We approached the registration counter.
“I’m Heather Steinberger,” I began, “and we have a reservation…”
“Oh yes, Mr. and Mrs. Steinberger, with Scout Boats,” the young man responded with a warm smile. “We’ve been expecting you. Your room is ready, and please enjoy our complimentary gourmet hors d’oeuvres and cocktails on the Club Level this evening.”
We collected our luggage and turned toward the elevators.
“Oh, Mrs. Steinberger,” he called out. “Congratulations on your new boat!”
Take the VIP Tour
In the interest of full disclosure, we did not buy a boat. Rather, we were on assignment: Travel to coastal South Carolina and slip into the shoes of new Scout 380 LXF owners. We wanted to find out how this particular boatbuilder has taken its customer experience to the next level, one that has more in common with luxury automobiles and even luxury homes than with fishing boats.
We quickly realized this wasn’t going to be any old customer-service experience. It began as soon as we pulled into the parking lot at Scout’s boatbuilding facility in Summerville, 25 miles northwest of Charleston. We found our own designated parking space adjacent to the front doors, and when we entered the lobby, a sign welcomed us by name.
High-density foam-core composites and heavy-duty methacrylate bonding material make for added strength and durability. (Richard Steinberger/)
I’d barely had an opportunity to admire the branded merchandise available for purchase—including the fancy Yeti mugs I coveted—before Alan Lang, director of sales and marketing, introduced himself with a broad grin and ushered us onto the production floor.
This isn’t unusual for Lang. It’s part of his job, and he handles it with genuine enthusiasm. If you purchase a Scout and wish to make the trip to Summerville to see your boat, Lang will take care of all the arrangements: airport transfers, a factory tour, quality time in the new design studio, hotel accommodations, even dinner reservations at a Charleston hotspot. He’ll also get you out on the water.
“Some customers will visit five or six times, from around the country and overseas,” he said. “They’re all excited to visit. Not only is it a beautiful destination, the Lowcountry is home to their boat and the people who built it.”
Lang says Scout’s customers are split 50-50 between those who use the boats as their primary vessels and those who are adding to an existing fleet. In the latter case, many Scouts will serve as yacht tenders. That includes the 38- to 53-footers coming to life in Building D.
“The 53 is a roughly $2.5 million boat, but the final price tag depends on the customer,” Lang explained. “We had a Middle Eastern royal family who threw six 450 hp Mercs on it and customized everything they could.”
Read Next: An exclusive interview with Scout Boats President, Steve Potts, describing the 53 LXF, Scout’s largest boat to date!
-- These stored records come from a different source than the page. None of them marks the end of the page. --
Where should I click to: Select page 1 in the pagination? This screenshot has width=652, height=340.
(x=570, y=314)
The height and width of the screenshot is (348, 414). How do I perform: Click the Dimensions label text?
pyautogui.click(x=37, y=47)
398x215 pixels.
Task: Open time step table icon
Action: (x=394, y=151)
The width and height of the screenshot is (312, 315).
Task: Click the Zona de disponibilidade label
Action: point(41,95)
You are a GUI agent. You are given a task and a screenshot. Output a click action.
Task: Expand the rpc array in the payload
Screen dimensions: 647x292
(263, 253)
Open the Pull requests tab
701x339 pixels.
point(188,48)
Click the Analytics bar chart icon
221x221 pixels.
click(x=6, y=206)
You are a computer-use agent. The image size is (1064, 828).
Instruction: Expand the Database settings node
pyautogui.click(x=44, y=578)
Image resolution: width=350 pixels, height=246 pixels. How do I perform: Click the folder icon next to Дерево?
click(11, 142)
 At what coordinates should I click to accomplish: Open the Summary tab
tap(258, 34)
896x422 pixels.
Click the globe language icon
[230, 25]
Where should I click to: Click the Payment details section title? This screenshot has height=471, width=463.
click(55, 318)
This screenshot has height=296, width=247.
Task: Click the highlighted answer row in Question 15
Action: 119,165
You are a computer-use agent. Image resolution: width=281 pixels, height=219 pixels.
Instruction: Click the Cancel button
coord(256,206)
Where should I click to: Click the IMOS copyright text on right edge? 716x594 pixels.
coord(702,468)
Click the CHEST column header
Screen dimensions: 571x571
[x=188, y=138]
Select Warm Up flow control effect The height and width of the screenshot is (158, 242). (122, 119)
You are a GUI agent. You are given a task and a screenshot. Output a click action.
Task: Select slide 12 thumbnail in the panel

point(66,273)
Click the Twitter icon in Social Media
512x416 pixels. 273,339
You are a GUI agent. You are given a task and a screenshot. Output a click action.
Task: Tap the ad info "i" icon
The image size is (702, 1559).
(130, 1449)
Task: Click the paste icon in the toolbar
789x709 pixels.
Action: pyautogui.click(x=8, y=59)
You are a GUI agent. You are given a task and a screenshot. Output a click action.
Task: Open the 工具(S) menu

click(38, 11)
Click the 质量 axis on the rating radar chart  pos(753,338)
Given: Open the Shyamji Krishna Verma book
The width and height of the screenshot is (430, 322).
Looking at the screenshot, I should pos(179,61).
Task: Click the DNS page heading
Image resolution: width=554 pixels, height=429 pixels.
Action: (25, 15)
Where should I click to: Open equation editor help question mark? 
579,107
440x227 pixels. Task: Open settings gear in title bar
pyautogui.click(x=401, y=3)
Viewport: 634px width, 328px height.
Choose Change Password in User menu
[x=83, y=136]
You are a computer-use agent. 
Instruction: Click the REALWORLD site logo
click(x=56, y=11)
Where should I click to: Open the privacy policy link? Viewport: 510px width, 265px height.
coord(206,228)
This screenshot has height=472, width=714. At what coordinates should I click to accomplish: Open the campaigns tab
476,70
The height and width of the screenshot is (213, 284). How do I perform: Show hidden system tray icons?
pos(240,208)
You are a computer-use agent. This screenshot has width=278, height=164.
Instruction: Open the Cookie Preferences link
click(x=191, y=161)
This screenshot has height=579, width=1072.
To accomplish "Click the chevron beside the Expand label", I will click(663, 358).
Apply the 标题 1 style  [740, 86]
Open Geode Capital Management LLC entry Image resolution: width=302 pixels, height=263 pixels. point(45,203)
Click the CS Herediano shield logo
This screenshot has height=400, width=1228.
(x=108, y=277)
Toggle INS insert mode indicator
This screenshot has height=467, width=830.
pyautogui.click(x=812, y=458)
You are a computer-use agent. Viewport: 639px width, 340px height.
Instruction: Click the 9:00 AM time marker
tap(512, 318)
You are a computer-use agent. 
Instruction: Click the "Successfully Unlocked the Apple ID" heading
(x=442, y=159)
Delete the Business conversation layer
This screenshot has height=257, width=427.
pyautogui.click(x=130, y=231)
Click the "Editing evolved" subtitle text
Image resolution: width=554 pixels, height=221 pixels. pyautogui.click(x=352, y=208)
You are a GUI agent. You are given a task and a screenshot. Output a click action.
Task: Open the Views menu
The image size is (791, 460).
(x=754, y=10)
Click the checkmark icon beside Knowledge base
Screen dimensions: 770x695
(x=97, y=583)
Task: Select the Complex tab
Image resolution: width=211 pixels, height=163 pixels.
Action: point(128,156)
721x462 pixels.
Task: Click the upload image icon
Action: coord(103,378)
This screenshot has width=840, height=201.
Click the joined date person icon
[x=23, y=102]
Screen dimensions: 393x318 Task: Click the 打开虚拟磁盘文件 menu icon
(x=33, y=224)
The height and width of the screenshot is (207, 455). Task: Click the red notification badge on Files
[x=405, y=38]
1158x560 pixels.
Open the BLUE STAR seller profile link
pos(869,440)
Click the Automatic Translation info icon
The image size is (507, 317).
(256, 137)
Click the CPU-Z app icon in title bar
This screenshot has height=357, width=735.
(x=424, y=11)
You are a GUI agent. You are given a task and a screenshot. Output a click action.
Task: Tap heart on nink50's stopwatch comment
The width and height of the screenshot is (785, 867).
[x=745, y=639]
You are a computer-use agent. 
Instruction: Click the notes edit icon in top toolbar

Other recent Scout 53s went to a Vegas casino owner and a Latin pop star. Naturally, we were curious, but Lang wasn’t about to kiss and tell.
“You probably could guess who they are,” he said with a wink. I made a mental note to confer with the internet later.
Watching the Build
When we went to the production floor, it was humming with activity. Immediately, I noticed a crew hand-laying fiberglass.
Scout Boats uses 6-to-12 member crews to hand-lay fiberglass on an exact laminate schedule. (Richard Steinberger/)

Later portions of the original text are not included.